# Objective
Starting at the line that contains "Image resolution: width=226" and continuing through the end of the items, write those lines out again with "green" swapped for "blue" and nothing else changed.

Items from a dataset
——————

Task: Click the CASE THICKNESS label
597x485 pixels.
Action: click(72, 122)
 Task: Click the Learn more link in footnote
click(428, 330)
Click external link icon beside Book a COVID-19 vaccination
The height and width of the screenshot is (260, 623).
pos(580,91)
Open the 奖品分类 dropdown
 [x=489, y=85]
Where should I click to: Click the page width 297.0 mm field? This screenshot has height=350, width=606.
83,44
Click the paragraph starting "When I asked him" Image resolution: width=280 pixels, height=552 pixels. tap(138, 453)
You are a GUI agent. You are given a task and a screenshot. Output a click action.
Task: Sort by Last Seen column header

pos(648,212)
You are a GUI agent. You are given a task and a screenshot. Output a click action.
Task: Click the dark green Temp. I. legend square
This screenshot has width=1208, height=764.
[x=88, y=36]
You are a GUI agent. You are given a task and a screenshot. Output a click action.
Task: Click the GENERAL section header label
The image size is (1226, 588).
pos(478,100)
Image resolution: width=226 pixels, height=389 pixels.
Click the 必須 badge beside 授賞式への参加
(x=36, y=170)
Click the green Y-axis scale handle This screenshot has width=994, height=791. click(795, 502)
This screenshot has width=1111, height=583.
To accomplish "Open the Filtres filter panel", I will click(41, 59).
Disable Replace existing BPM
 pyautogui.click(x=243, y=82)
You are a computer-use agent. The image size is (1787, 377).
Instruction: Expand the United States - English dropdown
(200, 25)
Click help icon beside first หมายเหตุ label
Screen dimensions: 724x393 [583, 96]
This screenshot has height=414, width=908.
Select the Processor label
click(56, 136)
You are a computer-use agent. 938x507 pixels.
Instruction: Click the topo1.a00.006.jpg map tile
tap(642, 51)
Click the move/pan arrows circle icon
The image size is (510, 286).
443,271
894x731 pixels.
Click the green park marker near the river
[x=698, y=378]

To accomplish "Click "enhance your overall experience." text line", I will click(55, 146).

——————

# Solution to this task
Image resolution: width=226 pixels, height=389 pixels.
Click the 必須 badge beside 授賞式への参加
(x=36, y=170)
Click the blue Y-axis scale handle This screenshot has width=994, height=791. click(795, 502)
This screenshot has width=1111, height=583.
To accomplish "Open the Filtres filter panel", I will click(41, 59).
Disable Replace existing BPM
 pyautogui.click(x=243, y=82)
You are a computer-use agent. The image size is (1787, 377).
Instruction: Expand the United States - English dropdown
(200, 25)
Click help icon beside first หมายเหตุ label
Screen dimensions: 724x393 [583, 96]
This screenshot has height=414, width=908.
Select the Processor label
click(56, 136)
You are a computer-use agent. 938x507 pixels.
Instruction: Click the topo1.a00.006.jpg map tile
tap(642, 51)
Click the move/pan arrows circle icon
The image size is (510, 286).
443,271
894x731 pixels.
Click the blue park marker near the river
[x=698, y=378]

To accomplish "Click "enhance your overall experience." text line", I will click(55, 146).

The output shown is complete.